O Tribunal de Contas de Mato Grosso do Sul revogou a medida cautelar que suspendia o Pregão Presencial nº 02/2024, promovido pela Câmara Municipal de Água Clara. A decisão foi tomada após análise aprofundada pela Divisão de Fiscalização, que considerou afastadas as suspeitas iniciais de irregularidades no processo licitatório.
O pregão tinha como objeto a contratação de serviços de engenharia para execução de subestação aérea, extensão de rede e instalação de baixa tensão no prédio do Poder Legislativo de Água Clara. A medida cautelar inicial havia sido deferida por indícios preliminares de irregularidades relacionadas à desclassificação de licitante, qualificação técnica da empresa vencedora e possíveis afrontas aos princípios da competitividade e isonomia.
A reavaliação da documentação e dos esclarecimentos do gestor evidenciou que o edital estabeleceu claramente a obrigatoriedade da apresentação da planilha sintética com valores unitários e totais, elemento essencial para a formação da proposta e análise comparativa. A ausência dessa planilha pela licitante que alegava irregularidade justificou sua desclassificação, conforme previsto no edital, não configurando ilegalidade.
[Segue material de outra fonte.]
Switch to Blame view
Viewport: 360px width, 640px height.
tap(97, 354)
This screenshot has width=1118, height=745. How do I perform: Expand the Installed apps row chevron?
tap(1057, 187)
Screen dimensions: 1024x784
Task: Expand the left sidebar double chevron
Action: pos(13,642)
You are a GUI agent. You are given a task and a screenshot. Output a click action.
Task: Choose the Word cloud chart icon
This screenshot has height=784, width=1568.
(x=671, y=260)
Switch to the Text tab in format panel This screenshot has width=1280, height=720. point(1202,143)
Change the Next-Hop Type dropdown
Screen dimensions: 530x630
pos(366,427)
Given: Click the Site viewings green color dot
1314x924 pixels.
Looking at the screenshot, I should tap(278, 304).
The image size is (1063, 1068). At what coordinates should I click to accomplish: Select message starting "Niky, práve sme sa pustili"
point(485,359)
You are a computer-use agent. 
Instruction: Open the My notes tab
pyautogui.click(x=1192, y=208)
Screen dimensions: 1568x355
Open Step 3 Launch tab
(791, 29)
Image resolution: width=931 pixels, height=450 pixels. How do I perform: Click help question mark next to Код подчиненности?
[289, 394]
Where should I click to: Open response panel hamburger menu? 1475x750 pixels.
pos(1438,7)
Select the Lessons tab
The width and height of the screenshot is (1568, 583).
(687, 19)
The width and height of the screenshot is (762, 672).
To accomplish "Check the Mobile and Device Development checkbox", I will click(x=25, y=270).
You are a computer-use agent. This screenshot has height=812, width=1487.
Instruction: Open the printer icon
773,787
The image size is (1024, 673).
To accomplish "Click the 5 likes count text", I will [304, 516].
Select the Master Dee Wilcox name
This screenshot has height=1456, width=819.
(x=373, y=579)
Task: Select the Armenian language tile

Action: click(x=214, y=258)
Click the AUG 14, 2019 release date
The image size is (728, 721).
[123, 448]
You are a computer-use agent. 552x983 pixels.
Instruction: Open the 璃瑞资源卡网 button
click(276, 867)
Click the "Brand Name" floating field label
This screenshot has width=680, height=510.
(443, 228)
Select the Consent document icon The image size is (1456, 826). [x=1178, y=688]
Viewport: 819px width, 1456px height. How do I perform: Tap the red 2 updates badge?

Os documentos e informações apresentadas pelo gestor afastam as inconsistências iniciais, indicando a regularidade do certame.
Quanto à qualificação técnica da empresa vencedora, constatou-se compatibilidade entre o objeto contratado e as atribuições profissionais apresentadas, considerando que a exigência do profissional habilitado para média tensão não se aplicava, pois a responsabilidade pela ligação em média tensão é da concessionária de energia.
Além disso, a ausência da indicação de marca na proposta foi entendida como falha formal sem impacto na igualdade entre os licitantes ou na competitividade.
Diante da análise técnica e do respaldo documental, a revogação da liminar restabelece a continuidade do pregão, evitando intervenção desproporcional no processo licitatório e respeitando os princípios da segurança jurídica e razoabilidade.
Esta decisão ressalta o compromisso do Tribunal de Contas em conduzir a fiscalização com rigor técnico, garantindo a transparência e a legalidade dos processos públicos.